> Record excerpts
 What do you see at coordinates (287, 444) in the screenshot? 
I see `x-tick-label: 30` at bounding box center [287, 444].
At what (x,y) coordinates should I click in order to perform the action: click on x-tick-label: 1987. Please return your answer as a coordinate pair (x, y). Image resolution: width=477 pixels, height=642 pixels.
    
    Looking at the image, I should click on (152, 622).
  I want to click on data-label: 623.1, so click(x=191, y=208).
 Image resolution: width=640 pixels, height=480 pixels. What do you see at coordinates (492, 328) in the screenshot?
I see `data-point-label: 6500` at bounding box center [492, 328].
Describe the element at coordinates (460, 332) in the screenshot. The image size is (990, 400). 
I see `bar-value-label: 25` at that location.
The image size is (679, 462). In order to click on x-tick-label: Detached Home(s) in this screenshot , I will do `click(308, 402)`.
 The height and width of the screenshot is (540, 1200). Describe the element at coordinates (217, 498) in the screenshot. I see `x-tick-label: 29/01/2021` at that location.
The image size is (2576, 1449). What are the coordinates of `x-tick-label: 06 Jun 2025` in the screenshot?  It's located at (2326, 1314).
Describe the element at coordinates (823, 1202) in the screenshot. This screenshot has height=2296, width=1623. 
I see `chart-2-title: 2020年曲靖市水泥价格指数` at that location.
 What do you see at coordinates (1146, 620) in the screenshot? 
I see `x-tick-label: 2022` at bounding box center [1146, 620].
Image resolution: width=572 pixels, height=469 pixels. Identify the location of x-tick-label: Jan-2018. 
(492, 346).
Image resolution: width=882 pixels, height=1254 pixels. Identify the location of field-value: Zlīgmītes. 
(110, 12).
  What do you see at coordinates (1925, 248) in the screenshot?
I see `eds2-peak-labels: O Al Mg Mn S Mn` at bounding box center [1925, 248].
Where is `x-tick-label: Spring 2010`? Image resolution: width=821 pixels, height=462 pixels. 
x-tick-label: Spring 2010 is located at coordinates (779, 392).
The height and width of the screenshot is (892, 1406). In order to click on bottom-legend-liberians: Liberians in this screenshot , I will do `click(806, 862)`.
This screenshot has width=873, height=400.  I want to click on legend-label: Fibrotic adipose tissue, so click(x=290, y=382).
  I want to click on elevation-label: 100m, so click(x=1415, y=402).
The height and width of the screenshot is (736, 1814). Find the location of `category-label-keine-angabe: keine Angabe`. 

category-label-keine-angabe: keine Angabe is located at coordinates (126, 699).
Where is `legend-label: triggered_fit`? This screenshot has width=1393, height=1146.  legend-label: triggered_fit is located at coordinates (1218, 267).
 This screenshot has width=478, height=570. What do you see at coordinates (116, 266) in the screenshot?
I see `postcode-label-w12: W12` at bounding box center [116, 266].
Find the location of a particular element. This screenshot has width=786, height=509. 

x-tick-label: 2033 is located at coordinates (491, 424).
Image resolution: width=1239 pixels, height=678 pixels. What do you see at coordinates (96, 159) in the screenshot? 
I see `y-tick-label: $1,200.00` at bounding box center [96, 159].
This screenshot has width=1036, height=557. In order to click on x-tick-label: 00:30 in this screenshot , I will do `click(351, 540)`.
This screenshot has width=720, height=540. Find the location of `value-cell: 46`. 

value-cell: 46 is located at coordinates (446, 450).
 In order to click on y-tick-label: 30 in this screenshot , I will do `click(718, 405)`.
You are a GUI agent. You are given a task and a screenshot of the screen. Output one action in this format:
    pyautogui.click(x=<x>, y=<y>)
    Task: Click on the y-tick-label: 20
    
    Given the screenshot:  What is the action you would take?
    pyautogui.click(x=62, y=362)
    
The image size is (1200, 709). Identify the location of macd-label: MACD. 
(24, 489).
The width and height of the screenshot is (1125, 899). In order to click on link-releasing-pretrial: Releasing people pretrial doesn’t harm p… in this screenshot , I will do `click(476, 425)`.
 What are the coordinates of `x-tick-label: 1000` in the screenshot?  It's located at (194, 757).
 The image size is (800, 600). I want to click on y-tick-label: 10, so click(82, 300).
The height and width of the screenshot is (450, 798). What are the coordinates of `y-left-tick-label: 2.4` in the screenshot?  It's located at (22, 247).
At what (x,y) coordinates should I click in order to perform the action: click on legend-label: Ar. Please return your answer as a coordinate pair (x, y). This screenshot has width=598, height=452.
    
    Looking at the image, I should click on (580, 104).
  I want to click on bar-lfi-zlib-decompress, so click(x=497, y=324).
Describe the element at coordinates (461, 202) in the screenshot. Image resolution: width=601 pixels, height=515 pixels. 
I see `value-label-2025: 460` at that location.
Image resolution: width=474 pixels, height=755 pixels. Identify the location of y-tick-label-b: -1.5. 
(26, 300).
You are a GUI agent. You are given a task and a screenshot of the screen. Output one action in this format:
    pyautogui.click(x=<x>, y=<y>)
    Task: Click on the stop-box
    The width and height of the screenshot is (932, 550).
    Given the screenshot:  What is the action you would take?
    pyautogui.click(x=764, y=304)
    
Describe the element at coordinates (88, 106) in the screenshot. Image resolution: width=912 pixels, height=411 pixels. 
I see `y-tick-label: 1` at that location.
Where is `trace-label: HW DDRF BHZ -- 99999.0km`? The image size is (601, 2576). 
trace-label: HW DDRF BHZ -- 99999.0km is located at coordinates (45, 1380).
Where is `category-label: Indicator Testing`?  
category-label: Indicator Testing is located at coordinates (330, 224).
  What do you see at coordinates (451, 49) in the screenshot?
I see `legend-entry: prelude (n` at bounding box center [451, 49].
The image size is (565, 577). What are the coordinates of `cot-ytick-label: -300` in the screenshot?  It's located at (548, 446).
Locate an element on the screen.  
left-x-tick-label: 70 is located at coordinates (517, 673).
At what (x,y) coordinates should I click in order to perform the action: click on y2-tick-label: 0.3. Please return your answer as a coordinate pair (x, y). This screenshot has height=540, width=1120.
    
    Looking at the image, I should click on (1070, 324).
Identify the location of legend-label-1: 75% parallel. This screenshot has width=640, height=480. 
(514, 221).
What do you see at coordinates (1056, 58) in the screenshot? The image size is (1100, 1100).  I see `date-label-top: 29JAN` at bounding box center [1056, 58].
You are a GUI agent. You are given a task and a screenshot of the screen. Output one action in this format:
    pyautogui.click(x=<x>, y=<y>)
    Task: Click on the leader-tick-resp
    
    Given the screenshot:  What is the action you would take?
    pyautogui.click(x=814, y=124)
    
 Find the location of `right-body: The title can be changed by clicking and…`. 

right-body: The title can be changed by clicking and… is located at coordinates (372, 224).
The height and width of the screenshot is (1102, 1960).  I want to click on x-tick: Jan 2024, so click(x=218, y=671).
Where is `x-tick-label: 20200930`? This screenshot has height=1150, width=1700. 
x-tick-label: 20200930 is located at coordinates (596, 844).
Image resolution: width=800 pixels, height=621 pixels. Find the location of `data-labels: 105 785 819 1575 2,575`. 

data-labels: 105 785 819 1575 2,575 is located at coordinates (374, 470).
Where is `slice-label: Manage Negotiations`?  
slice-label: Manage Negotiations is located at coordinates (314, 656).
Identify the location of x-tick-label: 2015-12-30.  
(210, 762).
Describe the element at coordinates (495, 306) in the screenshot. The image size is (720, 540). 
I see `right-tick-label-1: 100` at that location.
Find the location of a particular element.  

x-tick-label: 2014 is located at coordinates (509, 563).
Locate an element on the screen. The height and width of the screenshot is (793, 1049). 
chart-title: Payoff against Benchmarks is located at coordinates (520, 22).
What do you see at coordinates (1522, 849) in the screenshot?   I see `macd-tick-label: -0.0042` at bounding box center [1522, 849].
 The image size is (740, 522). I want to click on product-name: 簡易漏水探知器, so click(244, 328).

> To do
Please repeat the material above, starting with its first line and going on through the line with "center [287, 444].", both lines included.

> Response area
 What do you see at coordinates (287, 444) in the screenshot? 
I see `x-tick-label: 30` at bounding box center [287, 444].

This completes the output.